The exit numbers are what that gap looks like in aggregate. Companies are leaving not because they couldn’t enter but because they couldn’t compete after they did.
What’s actually true about Japan in 2026
A few things are worth saying clearly.
Japan is the world’s fourth-largest economy at roughly $4.2 trillion in GDP. A consumer market of 124 million with purchasing power and brand loyalty most markets would envy. These numbers have been true for decades and they remain true. They are not the reason to enter now, but they are the reason Japan is still on the strategic map for any growth-stage company with international ambitions.
The government is not just tolerating foreign entrants. It is recruiting them. The Program for Promotion of Foreign Direct Investment in Japan 2025 is real, the incentives are real, and there has not been a more deliberate effort to attract foreign capital in a generation.
Japanese B2B buyers and consumers have not changed. Their expectations around language quality, decision-making process, and the cadence of relationship-building are exactly what they were in 2015. A company that arrives in 2026 with a translated website and a country manager who speaks excellent English will fail in 2026 for exactly the reasons the same company would have failed in 2015. The opening of the market does not change the closing of the deal.
The honest version of “should we enter”
The question every growth-stage company should ask is not “is Japan worth entering” but “is our company ready to compete in Japan once the easy part is over.” Those are different questions, and the second one is the one that predicts the next three years.
We see Japan-ready as six conditions, simultaneously true. A senior owner with their name attached. A defensible Japan-specific product–market-fit thesis — not “Japan is a big market” but “here is why this specific buyer in this specific segment will choose us.” A budget envelope covering eighteen months of operating cost without revenue, signed off by leadership who understand Japan may not pay back inside that window. A provisional structure decision rather than a placeholder. Executive alignment that Japan will need adapted marketing, sales, and product decisions that may not mirror headquarters. And someone whose explicit job is to translate between Japan and headquarters when those decisions start diverging.

## Dataset records
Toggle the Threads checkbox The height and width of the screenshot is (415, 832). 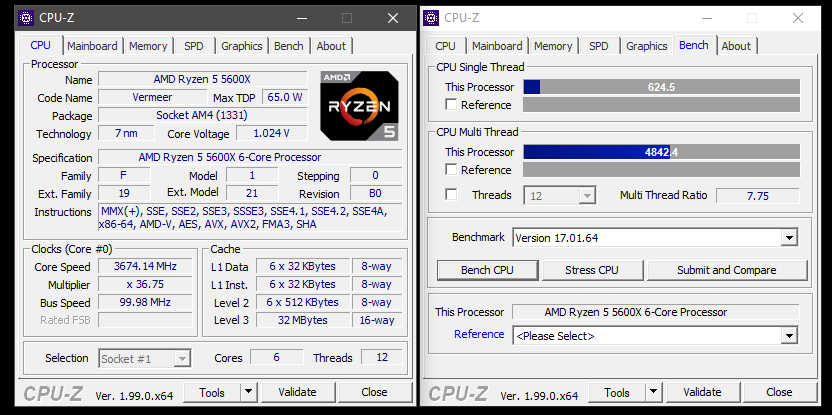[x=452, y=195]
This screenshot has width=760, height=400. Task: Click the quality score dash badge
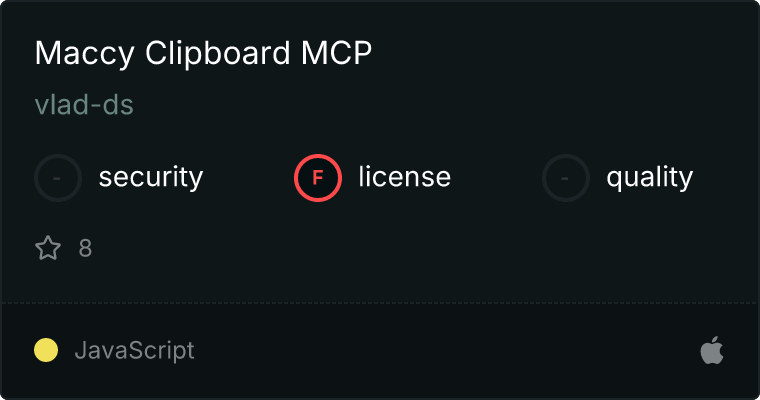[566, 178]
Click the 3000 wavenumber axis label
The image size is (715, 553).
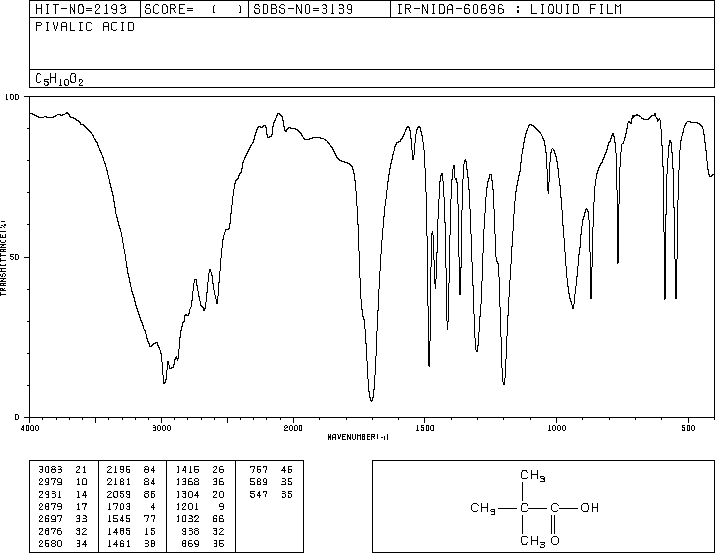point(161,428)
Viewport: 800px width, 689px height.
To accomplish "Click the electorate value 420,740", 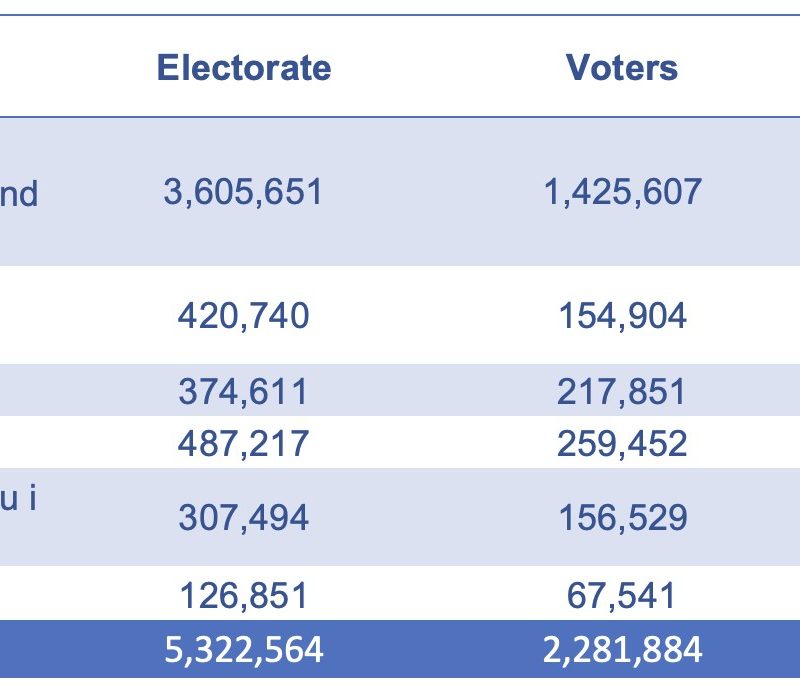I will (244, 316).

==

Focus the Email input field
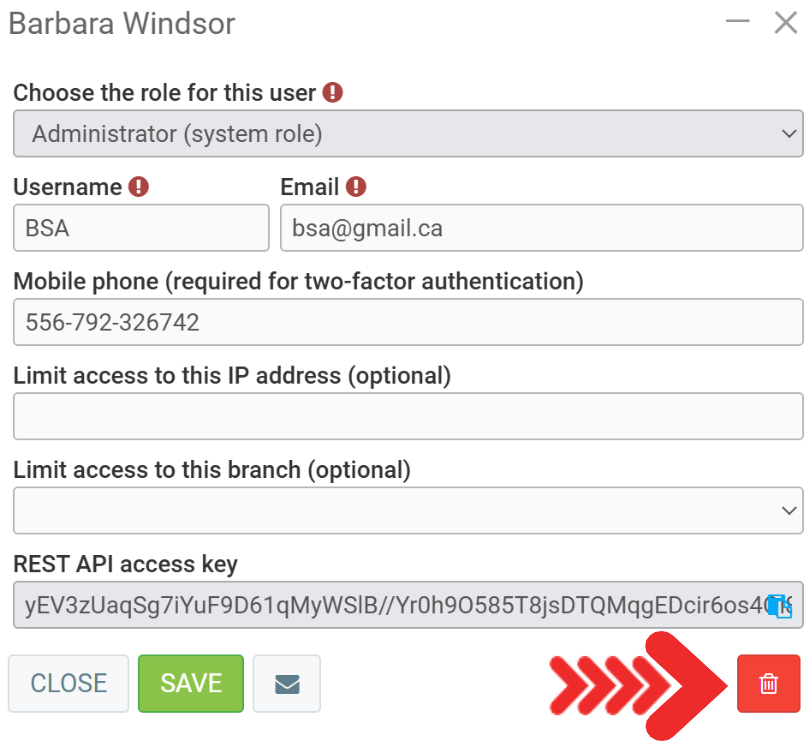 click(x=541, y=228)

---

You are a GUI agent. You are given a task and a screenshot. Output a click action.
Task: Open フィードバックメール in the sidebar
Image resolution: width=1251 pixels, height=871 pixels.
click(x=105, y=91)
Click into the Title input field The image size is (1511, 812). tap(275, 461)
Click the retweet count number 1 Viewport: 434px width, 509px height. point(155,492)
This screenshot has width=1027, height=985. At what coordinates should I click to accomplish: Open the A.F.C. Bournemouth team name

## Objective 1
Could you write out the stretch of the Japan market-entry text from "The honest version" through "next three years."?
## Objective 2
Do the following statements agree with the Japan market-entry text? Answer yes or no for each, quoting the words of the text that decide it. (a) Japan's GDP is roughly $4.2 trillion. (b) One of the six conditions is a budget covering twelve months of operating cost without revenue. (c) The expectations of Japanese B2B buyers and consumers have changed since 2015.

## Exercise result 1
The honest version of “should we enter”
The question every growth-stage company should ask is not “is Japan worth entering” but “is our company ready to compete in Japan once the easy part is over.” Those are different questions, and the second one is the one that predicts the next three years.

## Exercise result 2
(a) Yes: "Japan is the world’s fourth-largest economy at roughly $4.2 trillion in GDP."
(b) No: "A budget envelope covering eighteen months of operating cost without revenue"
(c) No: "Japanese B2B buyers and consumers have not changed."